MATERIAL FOR THIS TASK:
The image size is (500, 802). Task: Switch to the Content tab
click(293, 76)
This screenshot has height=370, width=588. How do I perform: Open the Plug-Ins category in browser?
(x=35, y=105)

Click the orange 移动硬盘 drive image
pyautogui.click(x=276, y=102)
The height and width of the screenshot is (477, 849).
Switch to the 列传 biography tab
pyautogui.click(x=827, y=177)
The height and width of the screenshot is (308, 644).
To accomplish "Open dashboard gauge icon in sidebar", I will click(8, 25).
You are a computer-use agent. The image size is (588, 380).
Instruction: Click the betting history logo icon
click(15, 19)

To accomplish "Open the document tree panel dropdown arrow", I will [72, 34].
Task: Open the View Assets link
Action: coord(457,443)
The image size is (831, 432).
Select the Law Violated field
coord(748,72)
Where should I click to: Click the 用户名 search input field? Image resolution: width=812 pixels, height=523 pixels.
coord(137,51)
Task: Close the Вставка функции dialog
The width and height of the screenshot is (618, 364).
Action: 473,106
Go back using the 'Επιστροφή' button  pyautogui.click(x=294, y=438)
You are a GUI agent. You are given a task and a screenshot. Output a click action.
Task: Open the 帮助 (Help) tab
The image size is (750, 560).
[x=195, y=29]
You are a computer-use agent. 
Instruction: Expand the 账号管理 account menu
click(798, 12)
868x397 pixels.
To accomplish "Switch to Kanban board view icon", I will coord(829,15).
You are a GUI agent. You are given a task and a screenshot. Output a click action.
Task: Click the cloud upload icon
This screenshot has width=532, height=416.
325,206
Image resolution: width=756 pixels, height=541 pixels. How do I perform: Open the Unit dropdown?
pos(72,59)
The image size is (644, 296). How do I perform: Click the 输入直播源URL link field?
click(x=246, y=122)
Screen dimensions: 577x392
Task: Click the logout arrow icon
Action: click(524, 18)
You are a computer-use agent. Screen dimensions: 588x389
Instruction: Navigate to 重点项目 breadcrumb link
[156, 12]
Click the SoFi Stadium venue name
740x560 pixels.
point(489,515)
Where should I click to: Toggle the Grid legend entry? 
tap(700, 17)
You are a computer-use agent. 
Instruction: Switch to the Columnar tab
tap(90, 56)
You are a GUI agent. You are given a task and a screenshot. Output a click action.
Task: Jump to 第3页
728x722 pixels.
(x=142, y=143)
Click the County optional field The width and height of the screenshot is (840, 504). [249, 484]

BRIEF: Please write out the records from above, keeping every line exact.

RESULT BELOW:
The image size is (500, 802). Task: Switch to the Content tab
click(293, 76)
This screenshot has height=370, width=588. How do I perform: Open the Plug-Ins category in browser?
(x=35, y=105)

Click the orange 移动硬盘 drive image
pyautogui.click(x=276, y=102)
The height and width of the screenshot is (477, 849).
Switch to the 列传 biography tab
pyautogui.click(x=827, y=177)
The height and width of the screenshot is (308, 644).
To accomplish "Open dashboard gauge icon in sidebar", I will click(8, 25).
You are a computer-use agent. The image size is (588, 380).
Instruction: Click the betting history logo icon
click(15, 19)

To accomplish "Open the document tree panel dropdown arrow", I will [72, 34].
Task: Open the View Assets link
Action: coord(457,443)
The image size is (831, 432).
Select the Law Violated field
coord(748,72)
Where should I click to: Click the 用户名 search input field? Image resolution: width=812 pixels, height=523 pixels.
coord(137,51)
Task: Close the Вставка функции dialog
The width and height of the screenshot is (618, 364).
Action: 473,106
Go back using the 'Επιστροφή' button  pyautogui.click(x=294, y=438)
You are a GUI agent. You are given a task and a screenshot. Output a click action.
Task: Open the 帮助 (Help) tab
The image size is (750, 560).
[x=195, y=29]
You are a computer-use agent. 
Instruction: Expand the 账号管理 account menu
click(798, 12)
868x397 pixels.
To accomplish "Switch to Kanban board view icon", I will coord(829,15).
You are a GUI agent. You are given a task and a screenshot. Output a click action.
Task: Click the cloud upload icon
This screenshot has width=532, height=416.
325,206
Image resolution: width=756 pixels, height=541 pixels. How do I perform: Open the Unit dropdown?
pos(72,59)
The image size is (644, 296). How do I perform: Click the 输入直播源URL link field?
click(x=246, y=122)
Screen dimensions: 577x392
Task: Click the logout arrow icon
Action: click(524, 18)
You are a computer-use agent. Screen dimensions: 588x389
Instruction: Navigate to 重点项目 breadcrumb link
[156, 12]
Click the SoFi Stadium venue name
740x560 pixels.
point(489,515)
Where should I click to: Toggle the Grid legend entry? 
tap(700, 17)
You are a computer-use agent. 
Instruction: Switch to the Columnar tab
tap(90, 56)
You are a GUI agent. You are given a task and a screenshot. Output a click action.
Task: Jump to 第3页
728x722 pixels.
(x=142, y=143)
Click the County optional field The width and height of the screenshot is (840, 504). [249, 484]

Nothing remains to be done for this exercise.